This Pandas tutorial will teach us how to work with Pandas dataframes. We will learn how to read and write Excel (i.e., xlsx) and CSV files using Pandas. Moreover, we will also learn how to add a column to Pandas dataframe object, and how to remove a column. Finally, we will learn how to subset and group our dataframe.
If you are unfamiliar with installing Python packages I have recorded a YouTube video explaining how to install Pandas. There is also a playlist with videos towards the end of the post, which includes videos of all topics covered in this post.
Table of Contents
- What is Pandas Dataframe?
- How to Install Pandas in Python
- Which Pandas Version
- Pandas Create Dataframe
- Loading Data Using Pandas
- Working with Pandas Dataframe
- How to Group Data using Pandas Dataframe
- Pandas Tutorial Playlist – Part 1
- Summary of What We Have Learned
What is Pandas Dataframe?
Pandas is a library that enables data analysis in Python. It’s very easy to use and quite similar to the programming language R’s data frames. It’s open-source and free.

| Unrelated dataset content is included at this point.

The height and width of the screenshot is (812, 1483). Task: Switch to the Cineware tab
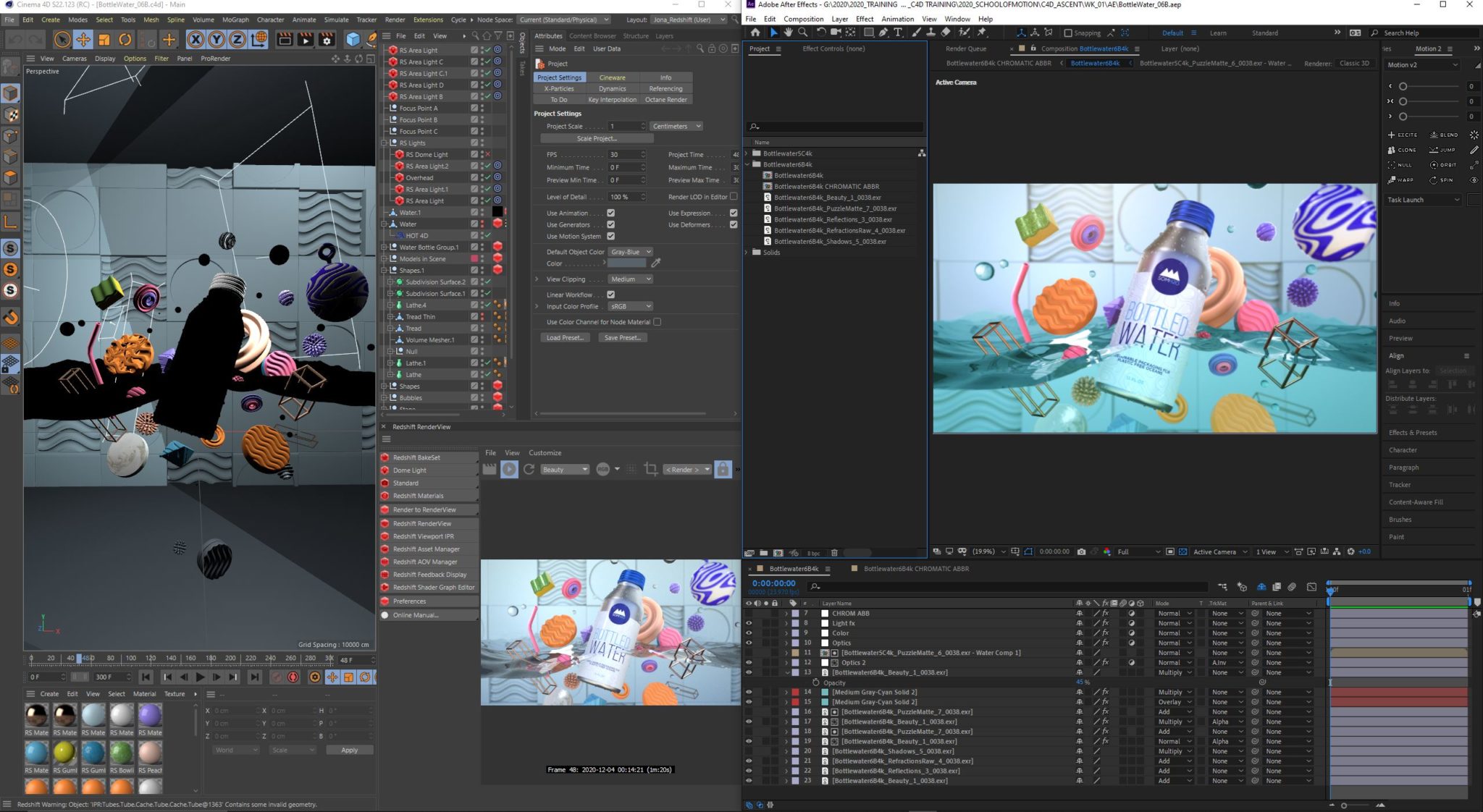612,77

When working datasets from real experiments we need a method to group data of differing types. For instance, in psychology research, we often use different data types. If you have experience in data analysis with SPSS, you are probably familiar with some of them (e.g., categorical, ordinal, continuous).
Imagine that we have collected data in an experiment in which we were interested in how images of kittens and puppies affected the mood of the subjects and compared it to neutral images. After each image was randomly presented on a computer screen, the subjects were asked to rate their mood on a scale.
Then the data might look like this:
Condition | Mood Rating | Subject Number | Trial Number |
Puppy | 7 | 1 | 1 |
Kitten | 6 | 1 | 2 |
Puppy | 7 | 1 | 4 |
Neutral | 6 | 1 | 5 |
… | … | … | … |
Puppy | 6 | 12 | 9 |
Neutral | 6 | 12 | 10 |
This is generally what a dataframe is. Working with Pandas dataframe will make working with our data more manageable. See here for more extensive information.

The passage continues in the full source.